Write out, word for word, the part of the article on Utah's water exaction bill from "February 19, 2023" to "were worked out.".

----- Quoted passage

February 19, 2023 by Nicole Mason

By Amy Joi O’Donoghue, Deseret News

SALT LAKE CITY — Flexibility in the water requirements for new and various types of housing developments in Utah are being addressed in a measure that passed unanimously Thursday in the Senate Natural Resources, Agriculture and Environment Committee.

SB158 by Sen. Mike McKell, R-Spanish Fork, has the endorsement of the Utah League of Cities and Towns, as well as the Utah Homebuilders Association, after certain compromises were worked out.

The bill simply addresses inconsistencies in how the “exaction” of water has been applied across the state, said Tage Flint, who worked 35 years in public water supply and most recently retired after 21 years as the general manager of the Weber Basin Water Conservancy District serving northern Utah.

Exaction of water applies to the allocation of water for culinary purposes in new development.

How it works: Cities, counties and districts that provide culinary water for new subdivisions — be it high-density, multi-housing units or single-family homes — take historical flow data and can make adjustments, according to Flint, while still keeping in line with state drinking water requirements for culinary supplies.

He pointed out that retail water providers may have become so efficient at saving water through conservation programs, their demand for culinary water may be much less.

Rob Jolley, representing cities, developers and water districts, said the bill grants flexibility while not being an unworkable mandate.

“The objective all along has been to acknowledge that there are multifamily units with less water that is needed than what may be required on a home on a third acre or a half acre. And so that’s the objective,” Jolley said. “So, the bill will allow and require cities to distinguish between unit sizes and do their exactions accordingly, but then also to publish what that methodology was so that the landowner or the developer can know how they got to those exaction requirements.”


Drinking water availability, drought and development


Justin Lee, director of government relations for the Utah League of Cities and Towns, said the substitute measure adopted by the committee leaves communities in a “much better place … It allows cities to make their calculations but also show their homework and help us to get to a good place.”

Flint said the measure does not force communities to remain with the same amount of exaction of water given conservation accomplishments that reduce what they need — so it does help with drought.

----------
----- Information shown

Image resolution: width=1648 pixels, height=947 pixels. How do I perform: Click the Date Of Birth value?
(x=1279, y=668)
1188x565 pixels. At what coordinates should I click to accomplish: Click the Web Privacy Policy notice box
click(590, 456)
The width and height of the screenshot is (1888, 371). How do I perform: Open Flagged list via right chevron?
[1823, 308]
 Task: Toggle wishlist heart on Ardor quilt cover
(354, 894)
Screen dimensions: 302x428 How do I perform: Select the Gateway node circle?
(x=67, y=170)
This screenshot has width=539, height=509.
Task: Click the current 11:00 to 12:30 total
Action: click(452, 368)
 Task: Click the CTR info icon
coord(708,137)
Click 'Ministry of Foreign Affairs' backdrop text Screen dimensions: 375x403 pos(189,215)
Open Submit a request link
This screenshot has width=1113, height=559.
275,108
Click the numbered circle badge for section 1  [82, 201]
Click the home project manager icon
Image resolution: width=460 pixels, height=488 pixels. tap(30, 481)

----------

Correct response:
February 19, 2023 by Nicole Mason

By Amy Joi O’Donoghue, Deseret News

SALT LAKE CITY — Flexibility in the water requirements for new and various types of housing developments in Utah are being addressed in a measure that passed unanimously Thursday in the Senate Natural Resources, Agriculture and Environment Committee.

SB158 by Sen. Mike McKell, R-Spanish Fork, has the endorsement of the Utah League of Cities and Towns, as well as the Utah Homebuilders Association, after certain compromises were worked out.